A common but difficult to predict type of cascading failure event is a single point of failure, where a component fails and inexplicably leads to a domino effect, triggering a rapid spread of the condition to other parts of the system. An example of this occurred in 1996 in the United States, when a power line in the state of Oregon failed and triggered a massive power grid outage throughout the western states of the United States and Canada, affecting between 4,000,000 and 10,000,000 customers. When the transmission line failed, it caused the regional power grid to break into separate transmission islands that were unable to handle the increased load, and then also fail, leading to the collapse of the entire system. A similar cascade failure occurred in the west-central US state of Ohio in 2003, leading to the largest power blackout in US history.

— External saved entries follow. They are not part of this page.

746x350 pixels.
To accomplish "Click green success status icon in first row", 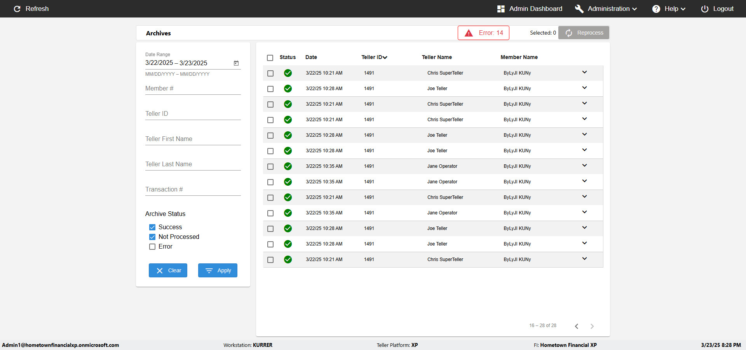I will tap(288, 73).
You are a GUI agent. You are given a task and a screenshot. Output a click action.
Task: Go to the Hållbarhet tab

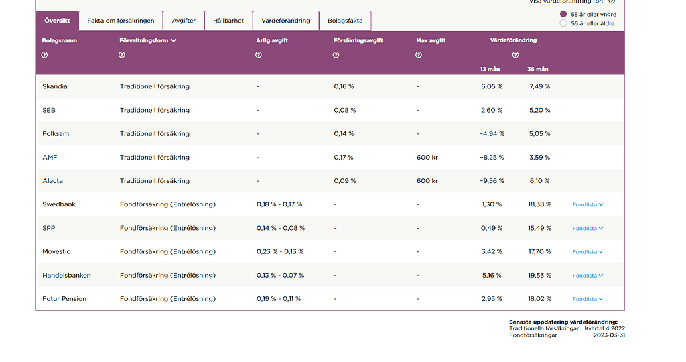point(228,21)
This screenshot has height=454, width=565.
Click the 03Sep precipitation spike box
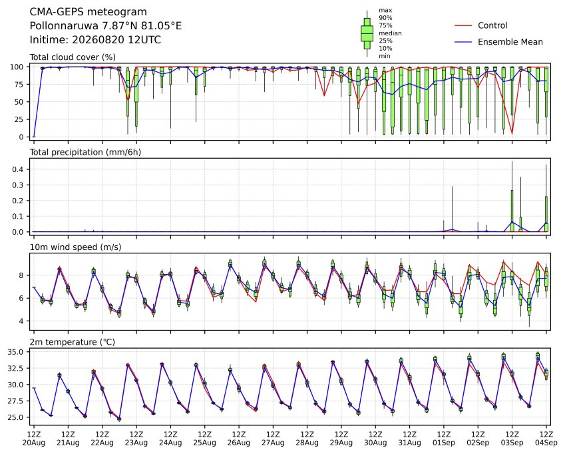[512, 211]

Often, a cascade failure involves multiple systems failing due to the butterfly effect, where an apparently very small event propagates to produce a much larger one. An example of this is the crash of a DC-10 aircraft over Paris, France in 1974, killing all on board. A subsequent investigation into the cause of the accident revealed that a cargo hold door had not been closed properly. The man most directly responsible for this allegedly couldn’t read English and was therefore unable to read the instructions on how to properly lock the door.

The technical design for the cargo door allowed it to be closed without the latches fully engaged. As the aircraft climbed to 13,000 feet (3,962 meters), internal pressure caused the hatch to fail and explosive decompression around the hatch blasting damaged hydraulic controls in the area, eventually causing complete loss of control of the aircraft. airplane. The root cause of such a cascade failure is difficult to determine. It includes education regions, government policies for hiring immigrants, engineering projects for hydraulics and avionics, and informal social support systems within the workplace.

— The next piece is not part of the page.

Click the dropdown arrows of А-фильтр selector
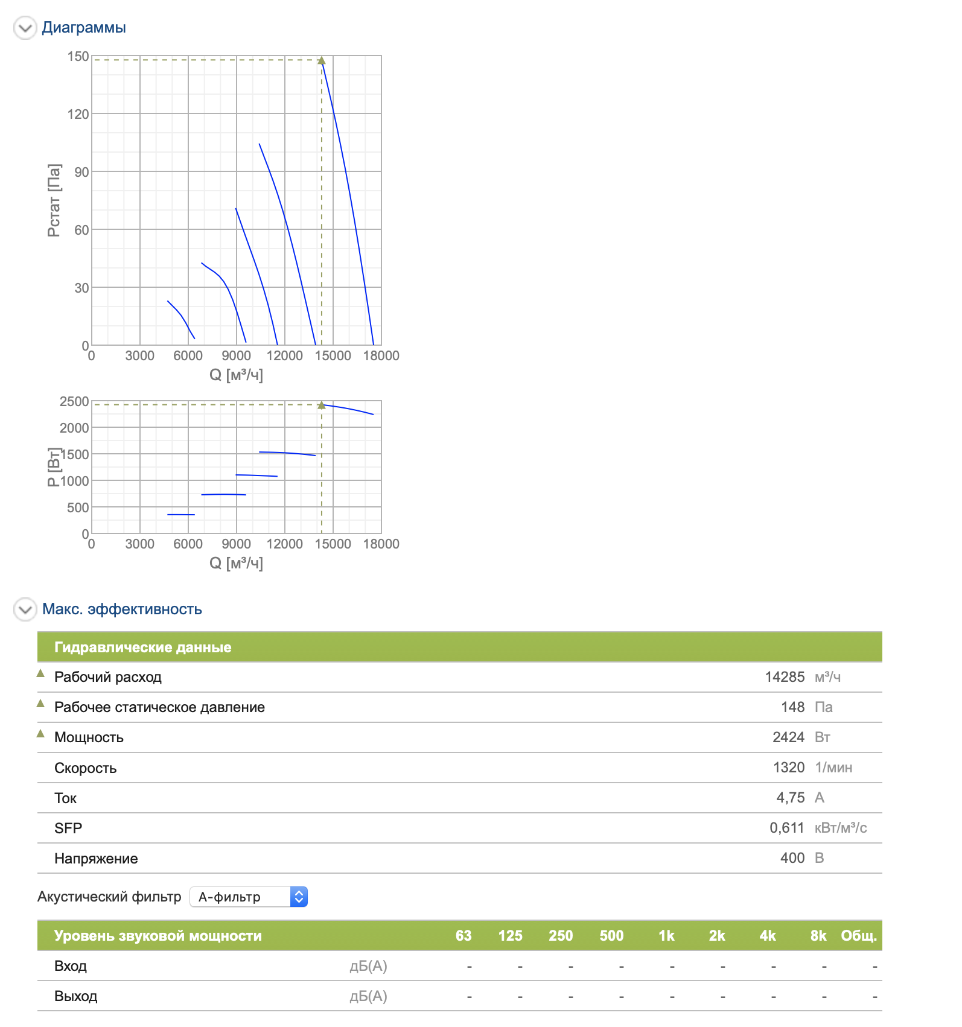The height and width of the screenshot is (1027, 962). click(299, 897)
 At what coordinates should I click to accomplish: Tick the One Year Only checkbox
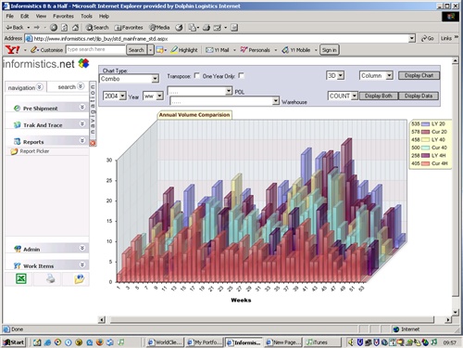tap(242, 76)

Electrical grids of high voltage systems are the most notable example of large cascade failure events, but failures in large systems are not uncommon. From traffic jams to market crashes or forest fires starting with a single spark, large system crashes are often the direct result of what is known as a Byzantine fault event, where one element of a system fails in a massive way. unusual, often continuing to run and corrupt its environment before it shuts down completely. Such events reveal a condition underlying all complex systems described by chaos theory, which is that of sensible dependence. Each part of a system is expected to behave within a certain range of parameters, and when it deviates from that range, it can start a chain reaction that alters the behavior of the entire system.

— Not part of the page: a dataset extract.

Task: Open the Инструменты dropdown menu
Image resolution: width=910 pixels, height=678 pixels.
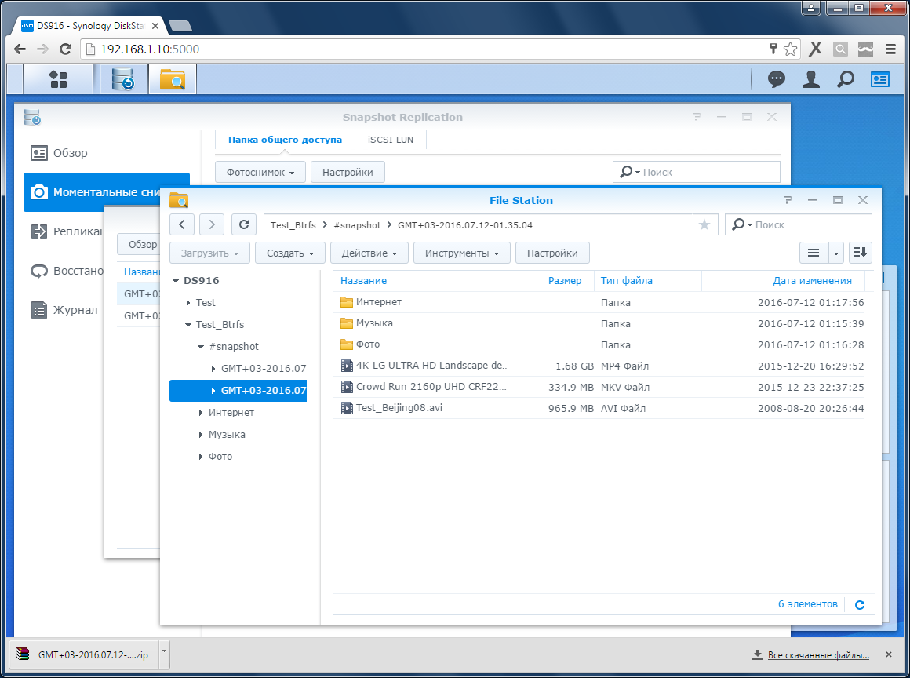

Kessler syndrome is one example among many where science is trying to get ahead of the curve and predict cascading failure before it occurs. Based on the theories of Donald Kessler in 1978, a US scientist working for the National Aeronautics and Space Administration (NASA), traces the effects of colliding objects in low Earth orbit (LEO). Such collisions over time will fuel an exponential increase in the number of small particles in LEO, known as the debris belt, making space travel far riskier than before. Over 500,000 pieces of orbiting debris traveling at up to 17,500 miles per hour (28,164 kilometers per hour) are being monitored as of 2011 on a continuous basis to avoid future catastrophic collisions. A particle as small as a marble could cause irreparable damage to a military or scientific spacecraft upon impact, resulting in possible deaths or political and ecological impacts of unforeseen proportions.